Work required >> Please reproduce the lines from the one containing "This screenshot has height=591, width=940." through the end of the data below exactly as they stand, and omit all pictures.

========

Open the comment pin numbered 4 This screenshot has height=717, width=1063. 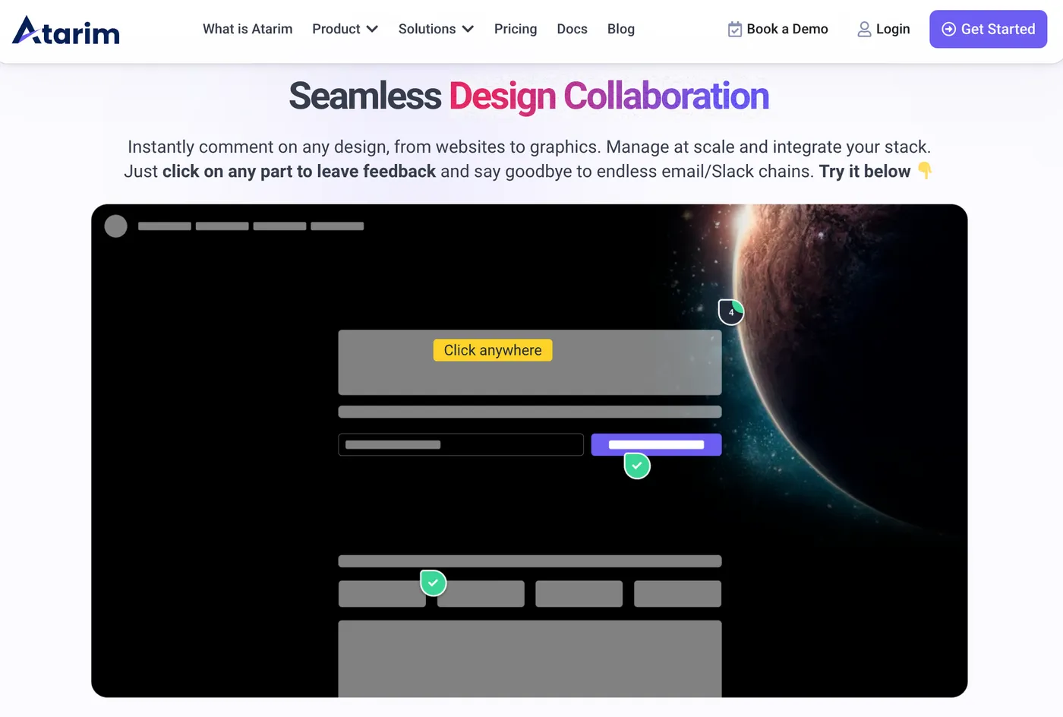click(731, 312)
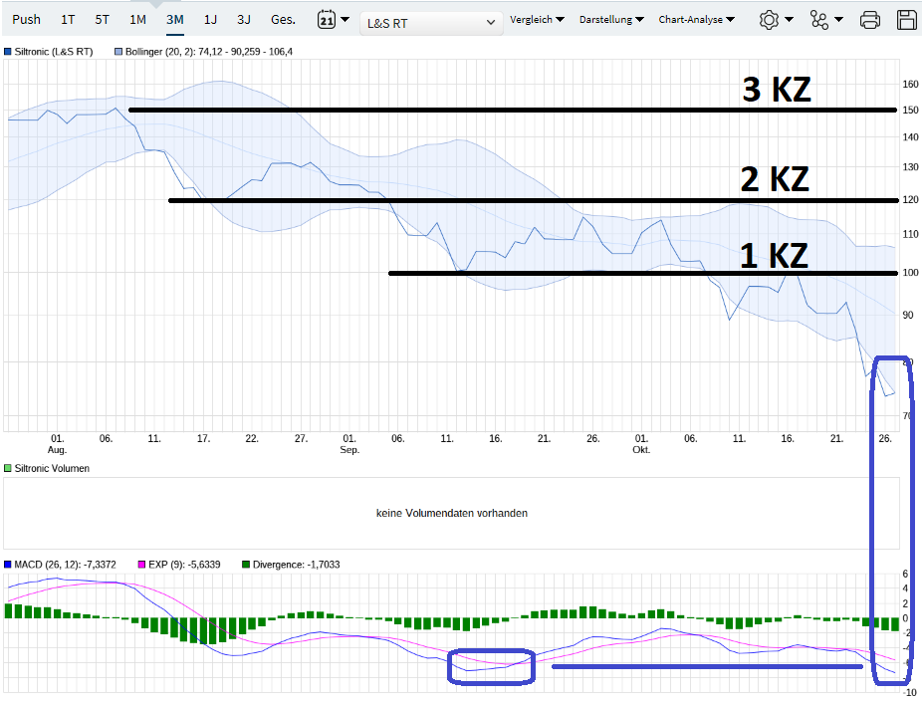Viewport: 922px width, 703px height.
Task: Open the calendar date picker icon
Action: click(326, 18)
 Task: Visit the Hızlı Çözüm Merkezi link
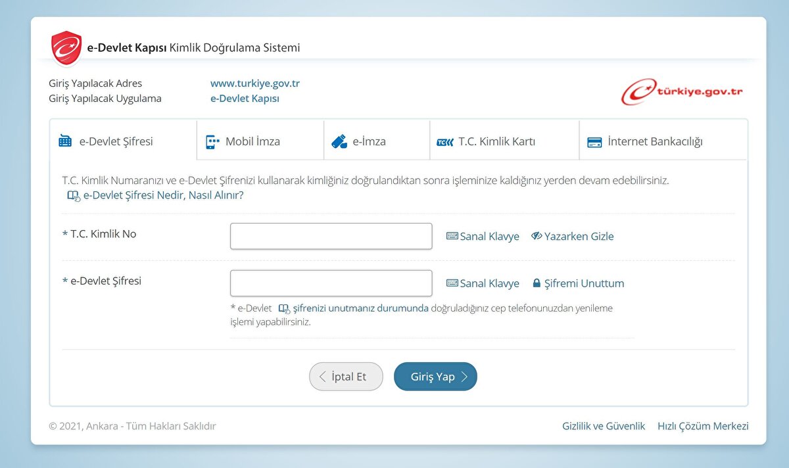(x=703, y=426)
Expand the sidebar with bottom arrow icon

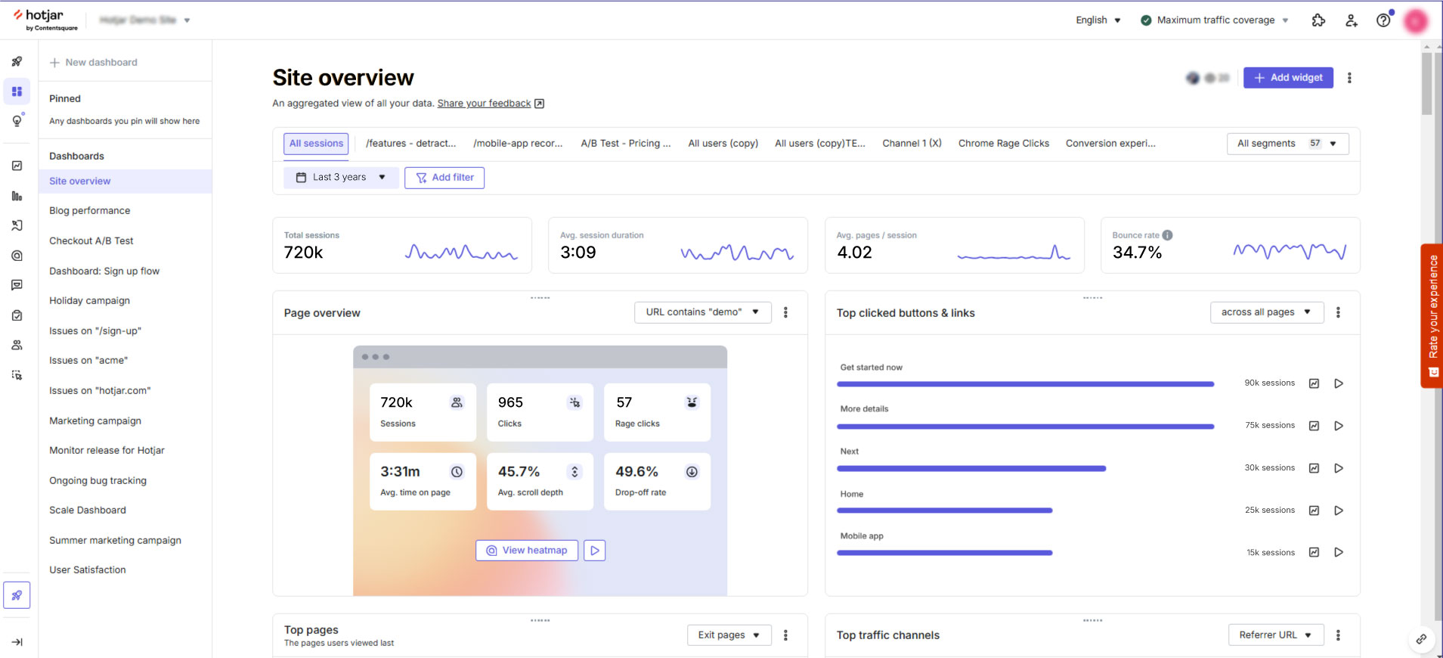[x=17, y=642]
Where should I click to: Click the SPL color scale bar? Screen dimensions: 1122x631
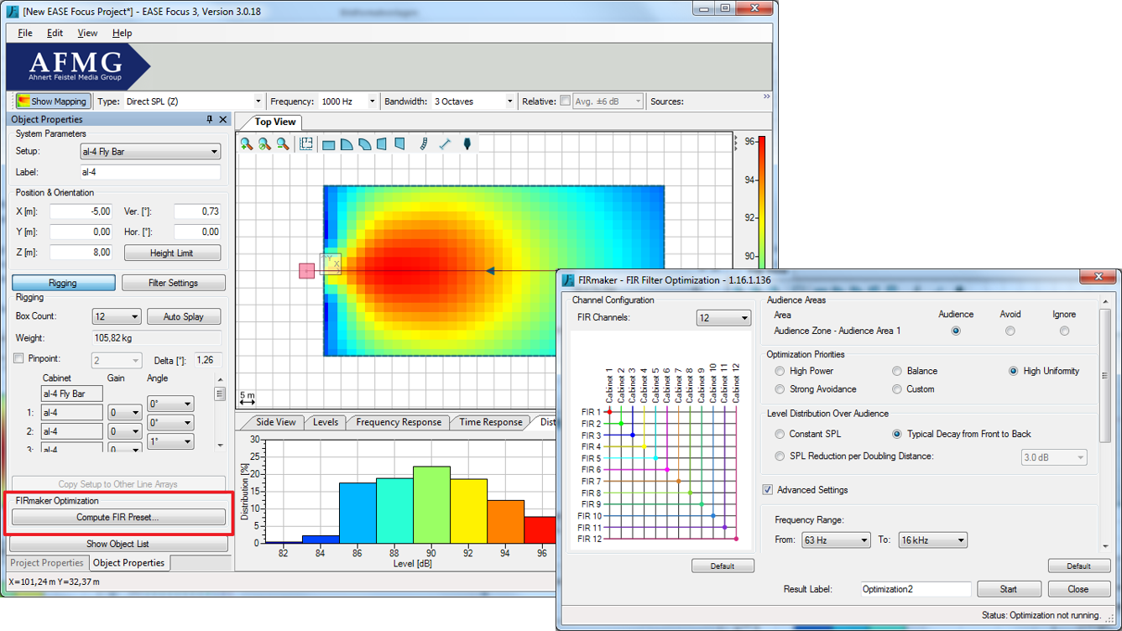(x=761, y=201)

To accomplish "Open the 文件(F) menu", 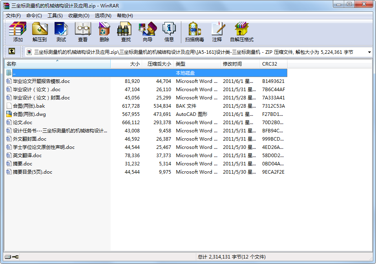I will 13,16.
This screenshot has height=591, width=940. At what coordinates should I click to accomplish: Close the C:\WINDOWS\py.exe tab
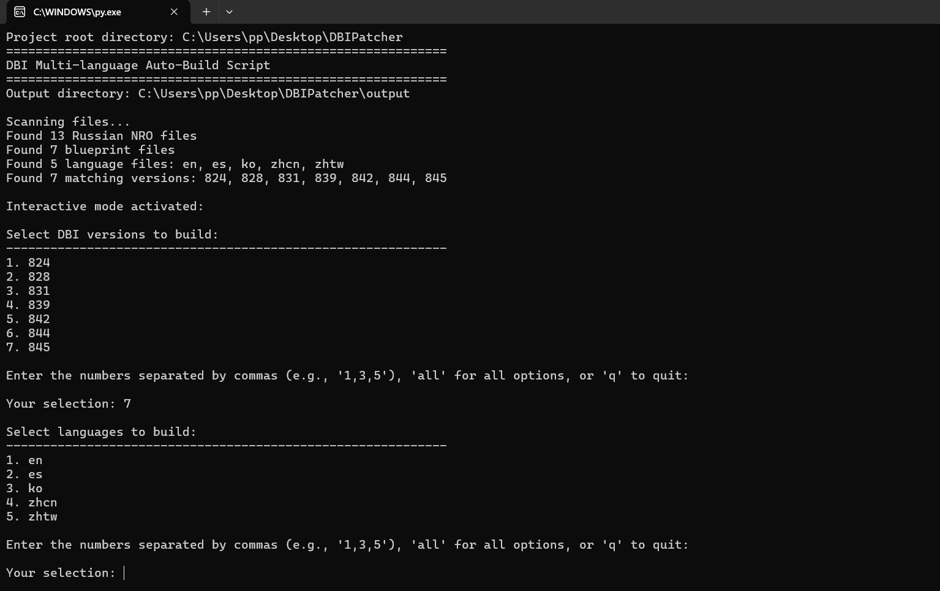[x=174, y=12]
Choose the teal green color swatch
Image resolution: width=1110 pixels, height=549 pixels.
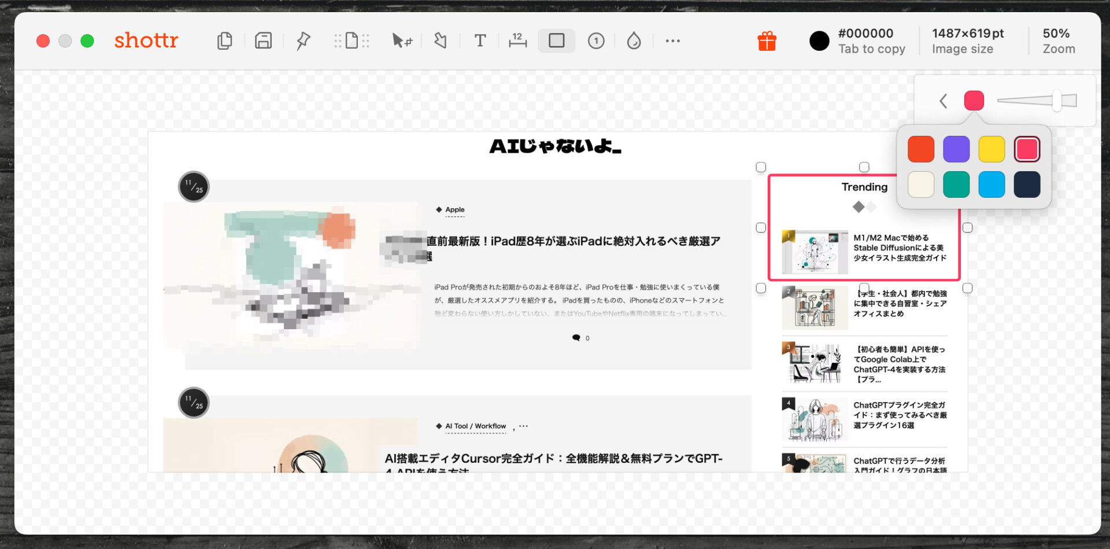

========

Answer for the task >>
This screenshot has height=591, width=940. At what coordinates should I click to accomplish: Close the C:\WINDOWS\py.exe tab
[x=174, y=12]
Choose the teal green color swatch
Image resolution: width=1110 pixels, height=549 pixels.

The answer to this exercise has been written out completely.